Main Activity: What does the class know about bees? What do they look like? What do they do?
Look at the ‘How do bees make honey?’ diagram with the class and go through the different stages of the process of making honey. Explain that all the bees in the hive have a different job. The worker bee has to go out and get the honey and the house bee stores the honey in honey comb.
Pupils copy the diagram.
Explain that bees have an important role to play in the production of blueberries as well. Without bees Apicoop farmers would be unable to grow blueberries at all.

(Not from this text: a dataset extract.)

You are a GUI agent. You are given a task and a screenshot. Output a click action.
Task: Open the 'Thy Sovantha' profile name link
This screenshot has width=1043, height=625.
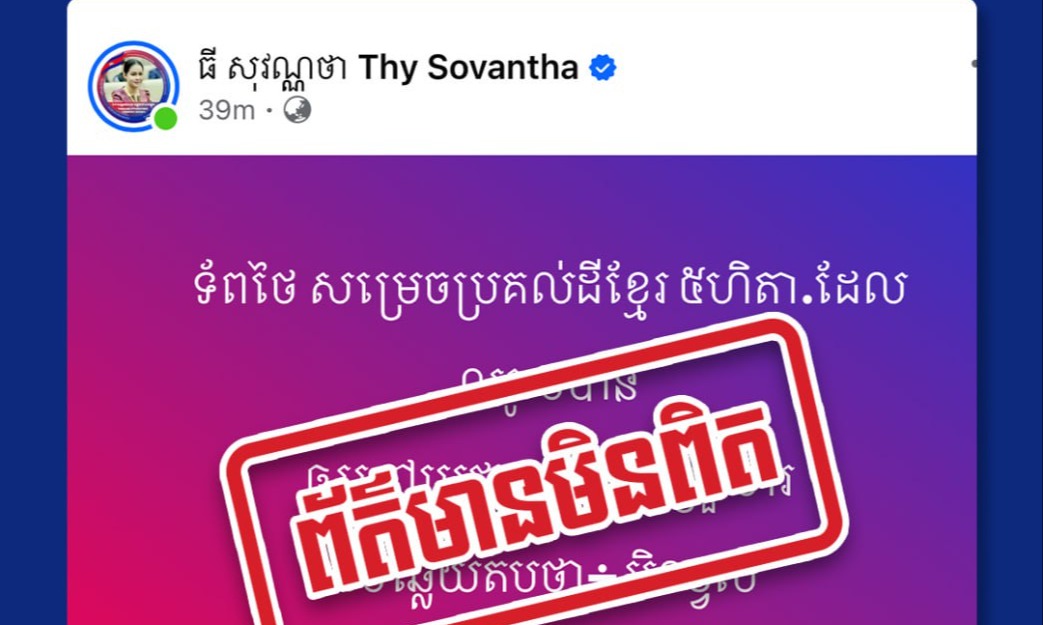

Look at the ‘How do blueberries grow?’ diagram with the class and focus on the role of bees in the germination process. What do they do? What would happen if bees didn’t suck nectar out of the blueberry bushes?
Pupils copy the diagram.
Ask the class to explain the connection between bees and blueberries. How do they help each other? (The blueberries provide nectar for the bees to make honey from and the bees pollinate the blueberry bushes)
Pupils draw a new diagram which illustrates the connections between them.
Chino Henriques is the General Manager of Apicoop. Look at how he describes the way in which Apicoop bees and blueberries are connected:
“The bees pollinating the blueberries are also supplying the honey. It’s like a “Fairtrade” eco system!”
Discuss what Chino says with the class. What do they think he means? What is Fairtrade?
Plenary: On the white board draw a picture of a consumer in the UK opposite a Chilean beekeeper. What connections does Fairtrade create between them? How does one side help the other?
Pupils draw a diagram which illustrates the connections between them.
More able groups could go on to explore the reproduction process in flowering plants and draw diagrams identifying the stem, ovules, pistil, stigma, style, sepal and petals or undertake a research project investigating why honey bees are under threat, the possible implications for Apicoop farmers and what we can do about it.